Employee Had No Privacy Expectation In Work Emails

Kollman & Saucier
Kollman & Saucier
09/26/2018

In a decision last week, the Third Circuit Court of Appeals held that a Penn State University employee did not have a reasonable expectation of privacy in her work emails because the University owned and operated the email account at issue.

In 2015, the Pennsylvania Office of the Attorney General (OAG) filed criminal charges — including counts of forgery and computer-related offenses — against a Penn State employee.  The prosecutor and OAG investigator assigned to the criminal case requested that University provide emails from the employee’s work email account.  Penn State officials were cooperative, though they requested a subpoena before providing the emails.

The prosecutor and investigator obliged.  The subpoena requested production of “any & all emails/computer files/documents/attachments to or from [the employee] at her email address, to or from the following email addresses: . . . .”  The subpoena did not include the date, time, and place for production, or the party sending the subpoena.  Penn State provided the requested emails and the charges against the employee were subsequently dropped.

The employee filed suit under 42 U.S.C. § 1983, claiming that the state “violated her Fourth Amendment right to be free from an unreasonable search” when the state employees used an allegedly invalid subpoena to induce Penn State to produce the emails.  The defendants moved to dismiss the complaint based on qualified immunity.  Qualified immunity insulates government officials from civil damages liability unless the official violated a statutory or constitutional right that was clearly established at the time of the challenged conduct.”  The District Court dismissed the plaintiff’s claim, reasoning that she “did not have a clearly established right to privacy in the content of her work emails.”

On appeal, the Third Circuit Court of Appeals considered, in part, whether “the Fourth Amendment affords an employee . . . the right to have the contents of her work emails remain free from a law enforcement search, absent a warrant or valid exception to the warrant requirement.”  Walker v.

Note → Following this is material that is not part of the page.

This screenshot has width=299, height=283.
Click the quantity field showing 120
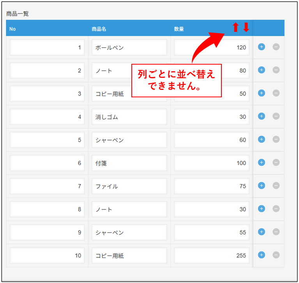(211, 47)
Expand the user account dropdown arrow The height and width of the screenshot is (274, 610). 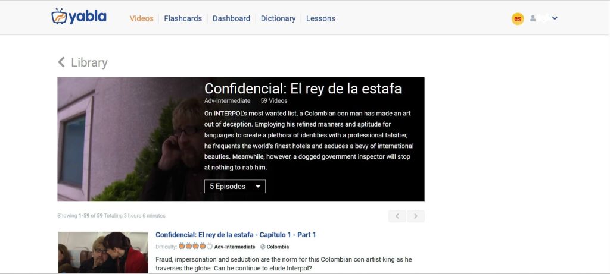click(x=555, y=18)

Coffey, et al., No. 17-2172 (3d Cir. Sept. 20, 2018).  The was no dispute that the employee subjectively expected privacy in her work emails.  The key inquiry, therefore, was whether the employee had “an objectively reasonable expectation of privacy in the content of her work emails.”

In affirming the lower court, the Third Circuit explained, “employers, as third parties who possess common authority over the workplace, may independently consent to a search of an employee’s workplace documents or communications.”  The Court continued:  “There is no dispute that the emails in question were sent or received via [the employee’s] work email address, as part of an email system controlled and operated by Penn State.  Thus, for purposes of the Fourth Amendment, the emails were subject to the common authority of [Penn State].”